Quello che bisogna prendere in considerazione è il valore in sé della vita, di qualunque forma di vita reperibile in natura, di fronte al quale non è possibile fare distinzioni e graduatorie. Una volta presa in considerazione questa visione non c’è bisogno di sapere di come gli animali abbiano avuto una loro forma di intelligenza, spesso riduttivamente definita istinto, o di come sappiano comunicare tra loro, o ancora del rapporto intenso tra madre e figli in alcune specie, per capire che ciò a cui sono sottoposti è ingiusto.

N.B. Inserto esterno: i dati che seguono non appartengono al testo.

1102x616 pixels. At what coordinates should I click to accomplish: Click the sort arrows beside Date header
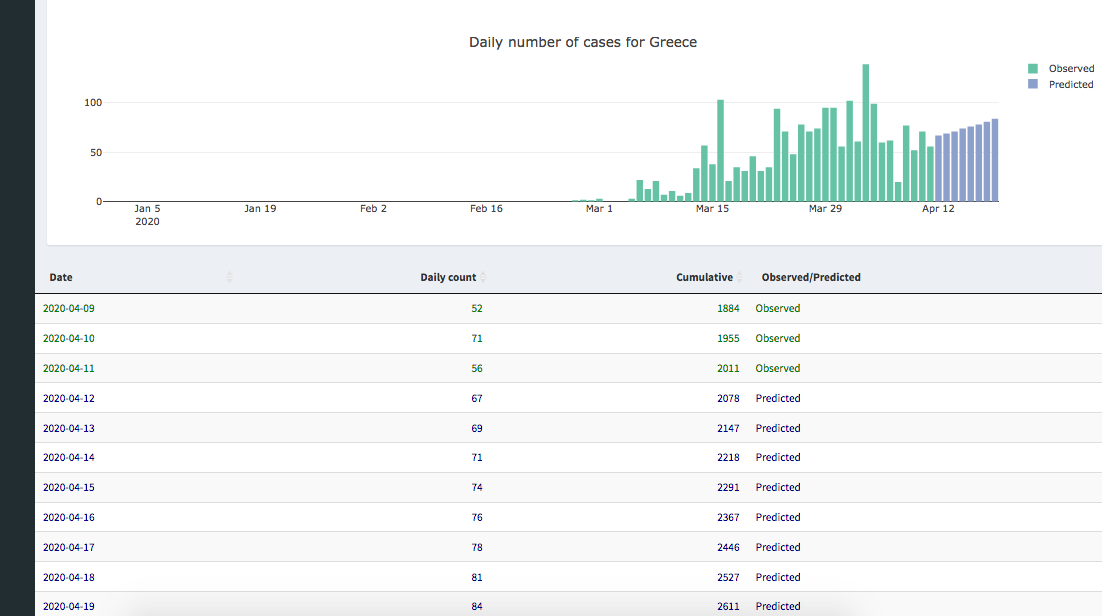(229, 277)
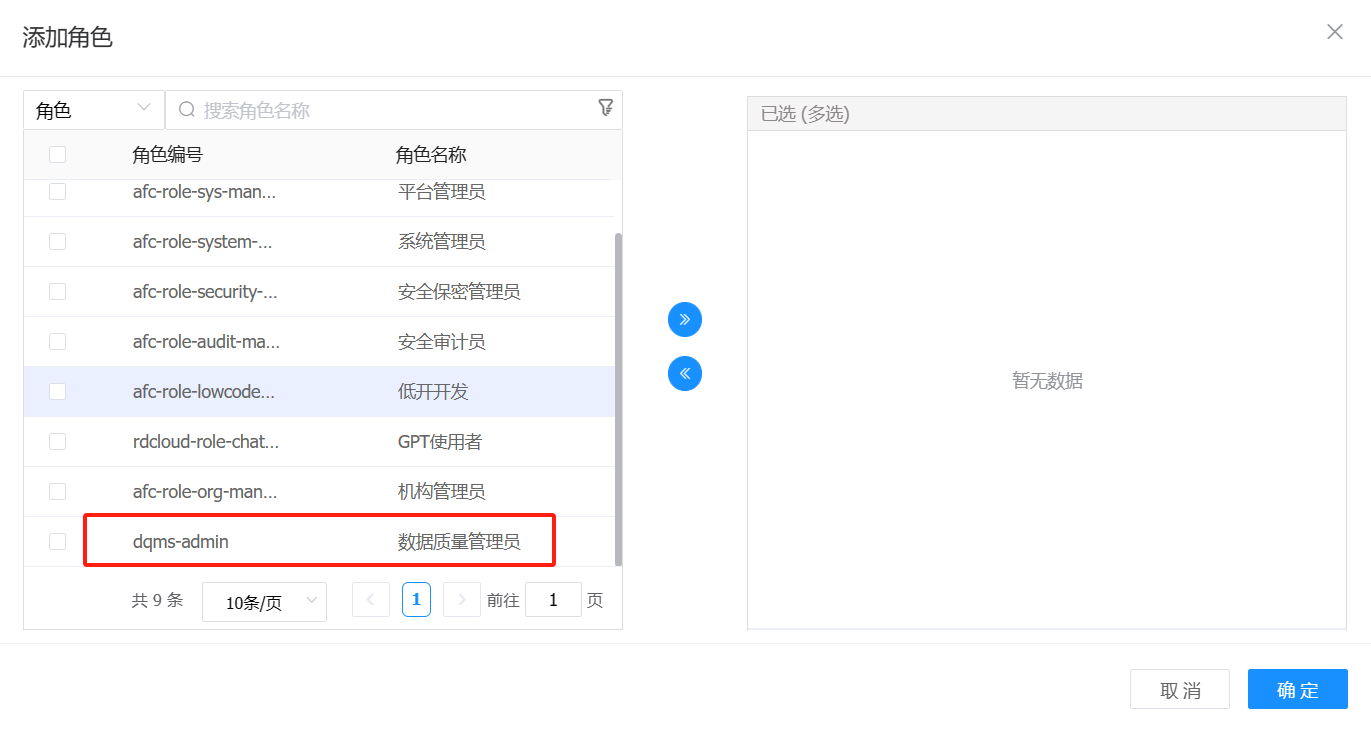1371x731 pixels.
Task: Open the 角色 type dropdown
Action: click(x=94, y=110)
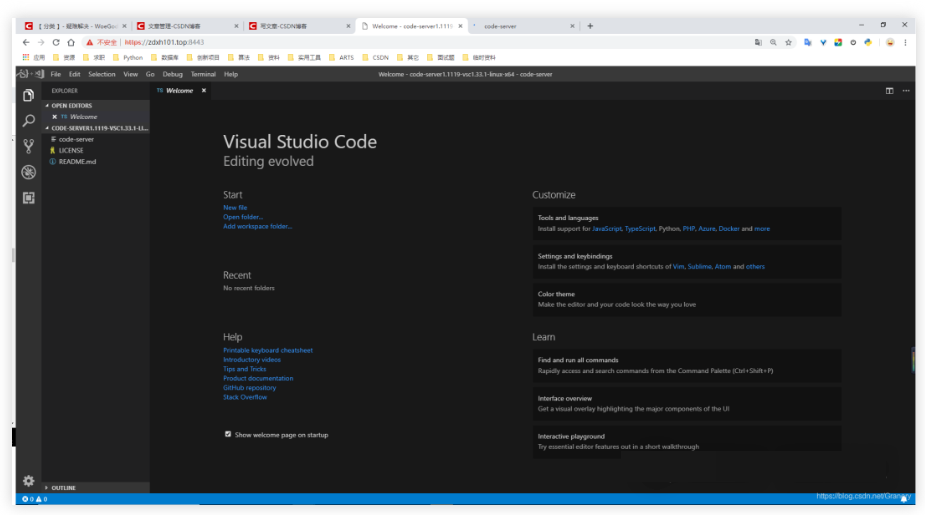The width and height of the screenshot is (925, 515).
Task: Close the Welcome editor tab
Action: pyautogui.click(x=204, y=91)
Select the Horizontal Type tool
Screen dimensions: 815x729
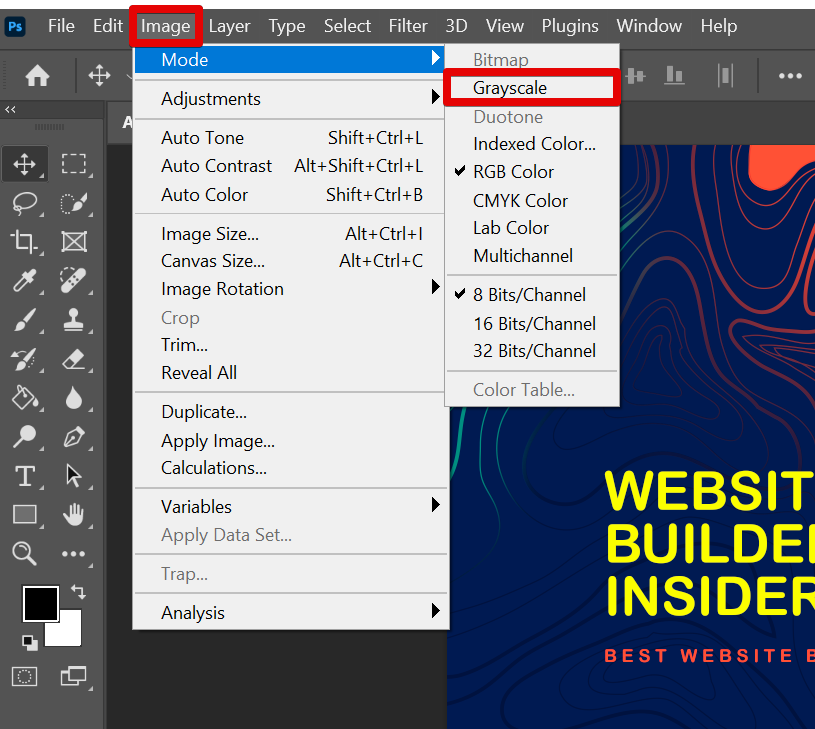[x=24, y=476]
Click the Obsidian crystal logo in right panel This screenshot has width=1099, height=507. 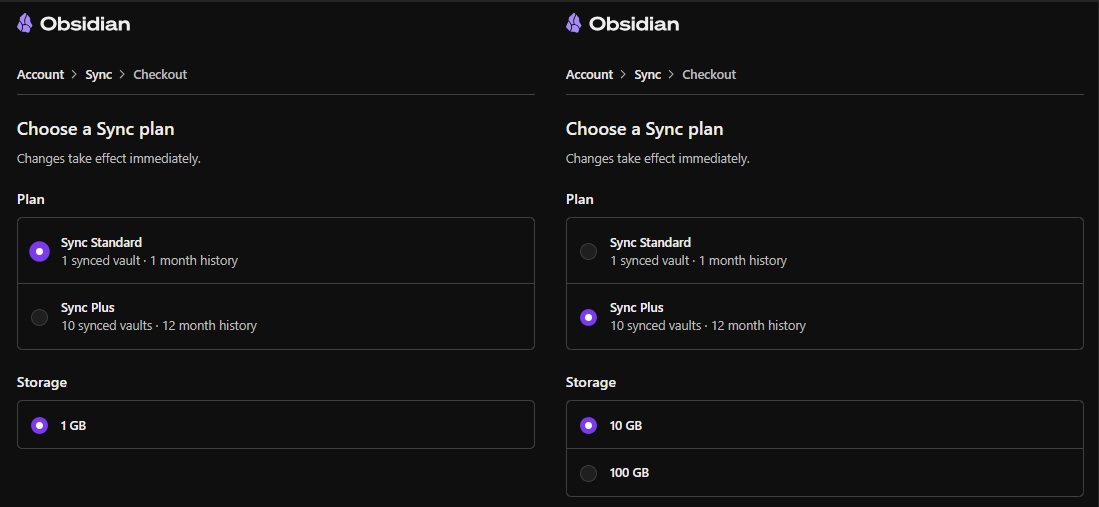(x=574, y=23)
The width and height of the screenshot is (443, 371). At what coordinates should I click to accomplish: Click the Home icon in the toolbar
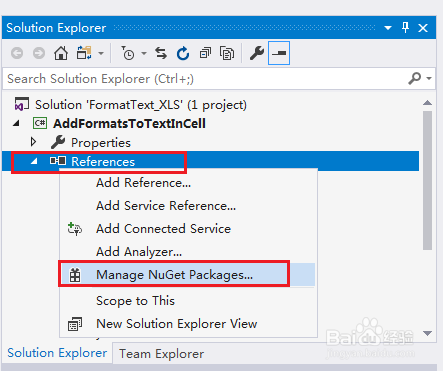click(x=61, y=53)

…e la concezione utilitarista
Una seconda idea che permea la nostra società e che fa da base teorica per qualunque tipo di sfruttamento è la concezione utilitarista. Un’idea secondo la quale l’uomo è “signore e padrone della natura”, come lo definì Cartesio, e quest’ultima solo una fonte di risorse da sfruttare il più possibile per espandere il dominio umano. Secondo tale concezione le montagne vengono sventrate per estrarre piante e minerali, le foreste abbattute per carta e legname, interi ecosistemi devastati per l’estrazione e il trasporto dei combustibili necessari alla folle corsa in cui siamo impegnati, splendide vallate inondate per creare bacini artificiali o rovinate dal passaggio di treni superveloci con cui svolgere con maggiore celerità gli affari di chi comanda. E seguendo la stessa concezione gli animali sono trattati come oggetti e allevati in condizioni orribili per divertircisi, sezionarli, mangiarli e farne vestiti.

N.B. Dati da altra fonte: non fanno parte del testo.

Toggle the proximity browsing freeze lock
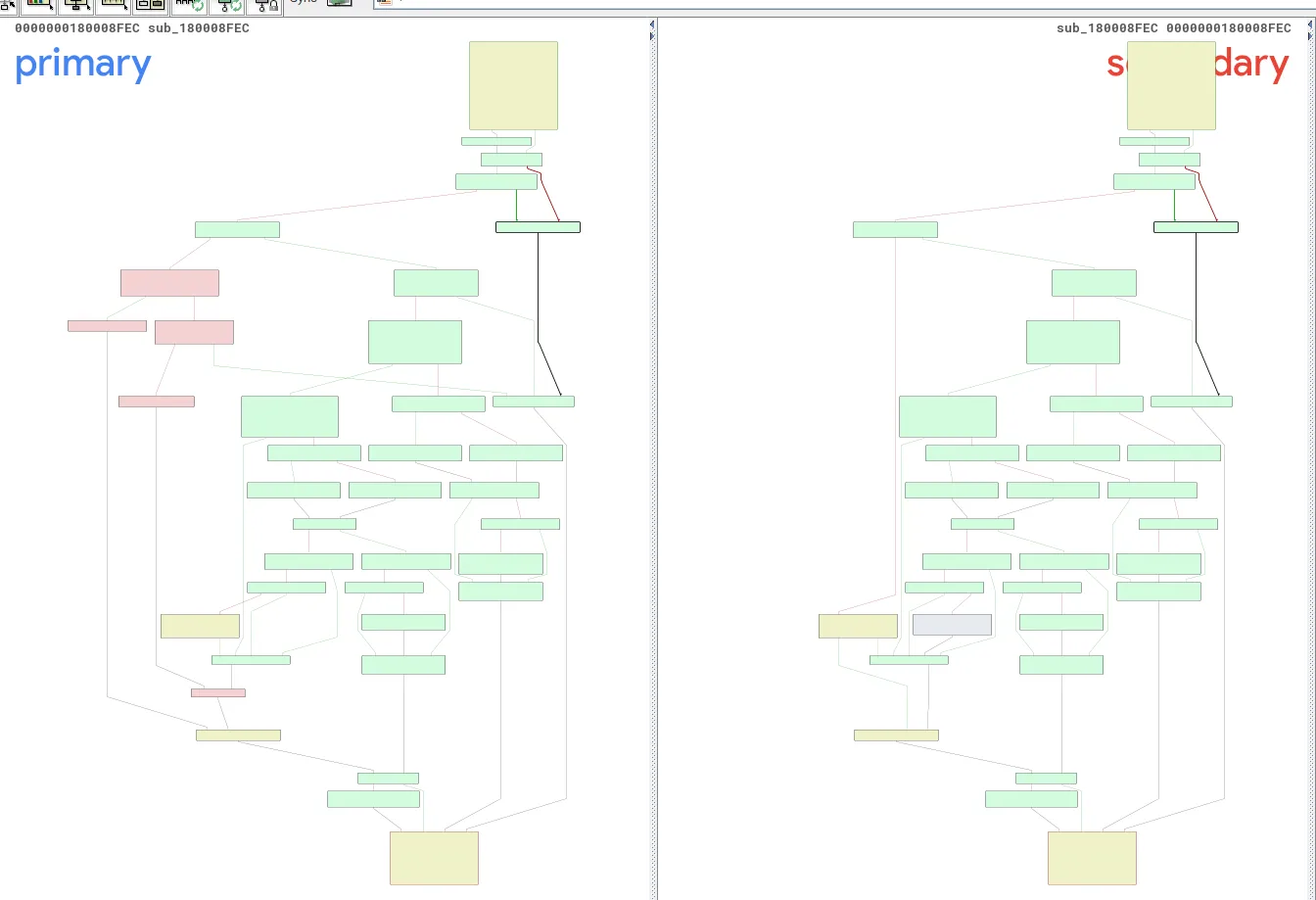The height and width of the screenshot is (900, 1316). tap(265, 6)
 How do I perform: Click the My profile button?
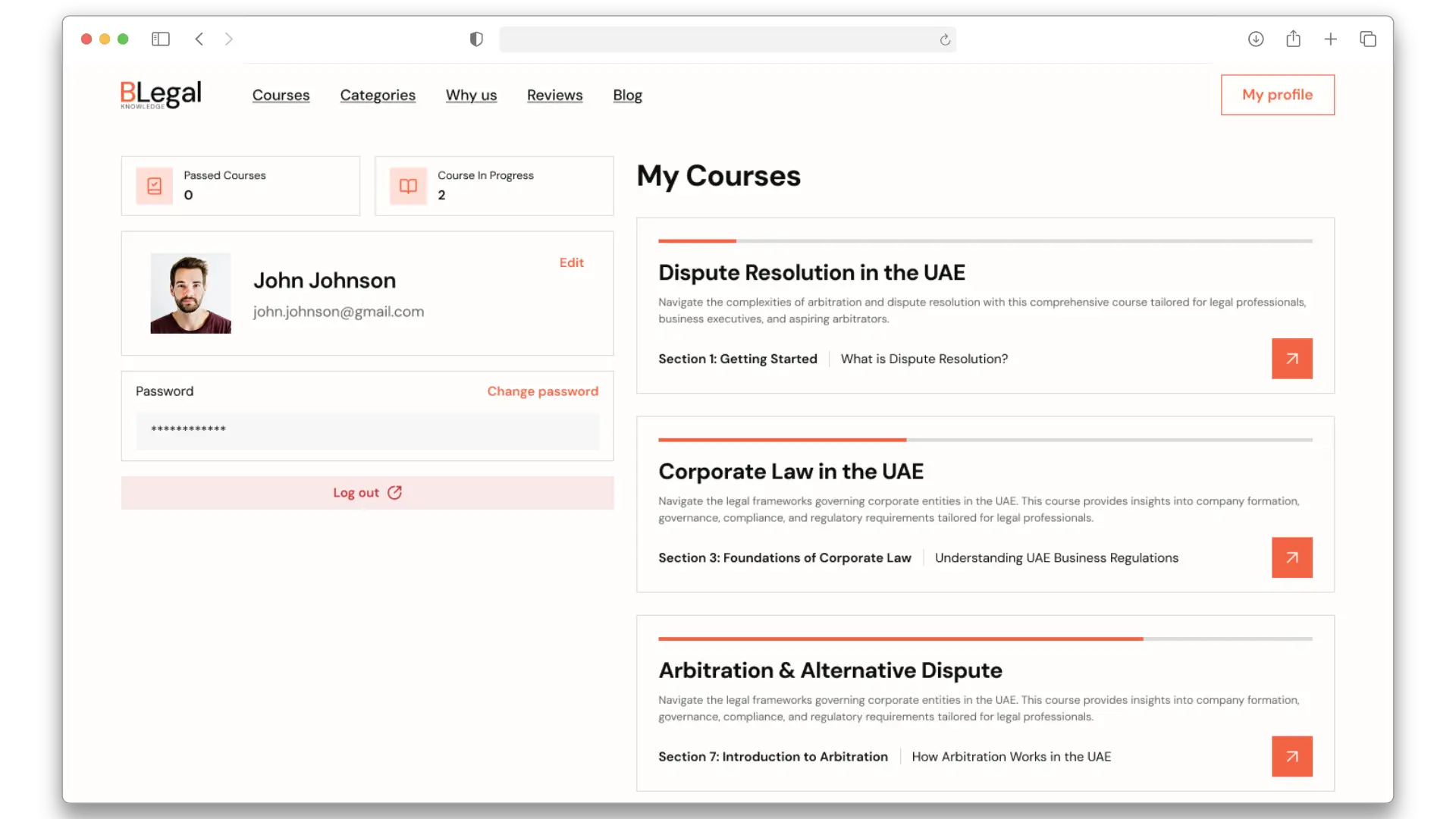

Paradossalmente quello che dovrebbe più inorridire di fronte ad una tale distruzione sistematica della vita, e cioè che essa sia compiuta per un bieco profitto economico, diventa un alibi, una scusa con cui ci si difende dagli attacchi di ecologisti e animalisti. Quest’aberrazione ci viene infatti venduta come progresso, una parola magica carica di retorica, un concetto astratto al quale è sacrilego opporsi. Coloro che vogliono a tutti i costi difendere il diritto di lavorare in pace, nonostante il loro lavoro sia macchiarsi di sangue e sofferenza, non riescono a capire che ci sono valori più importanti da difendere per cui è necessario apportare dovute modifiche alla società. Come i mercanti di schiavi nel secolo scorso ribattevano il diritto di fare il loro “onesto lavoro” così adesso fanno i mercanti di animali.
Libertà non solo diritti
Spesso le associazioni animaliste basano le loro campagne esclusivamente sul pietismo e la compassione, mettendo in critica solo i metodi più aberranti che causano sofferenza agli animali.

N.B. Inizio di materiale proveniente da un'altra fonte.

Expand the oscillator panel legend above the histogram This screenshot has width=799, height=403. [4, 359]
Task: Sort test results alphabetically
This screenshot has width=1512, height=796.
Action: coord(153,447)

Queste chiedono alla società che ha esteso il suo potere su tutti il vivente di elargire alcuni diritti, senza mettere assolutamente in dubbio le fondamenta su cui si basa essa stessa. Il movimento di liberazione animale invece non si batte affinché gli animali abbiano gabbie un poco più ampie, ma nessuna gabbia, nessun prezzo e nessun padrone che ne disponga a piacimento. Vogliamo per gli animali ciò che vorremmo per noi stessi: libertà di vivere secondo la propria inclinazione e il proprio desiderio.
Chiedere questo in una società basata sullo sfruttamento non solo degli animali, ma anche degli uomini e della natura, significa voler ribaltare completamente questa società, togliersi il prosciutto dagli occhi e lottare per i propri desideri, senza essere pedine di qualcun altro.
E’ l’ora di smetterla con la separazione delle lotte in compartimenti stagni. La libertà o è di tutti o è di nessuno e finché gli animali saranno imprigionati ci saranno gabbie anche per gli uomini.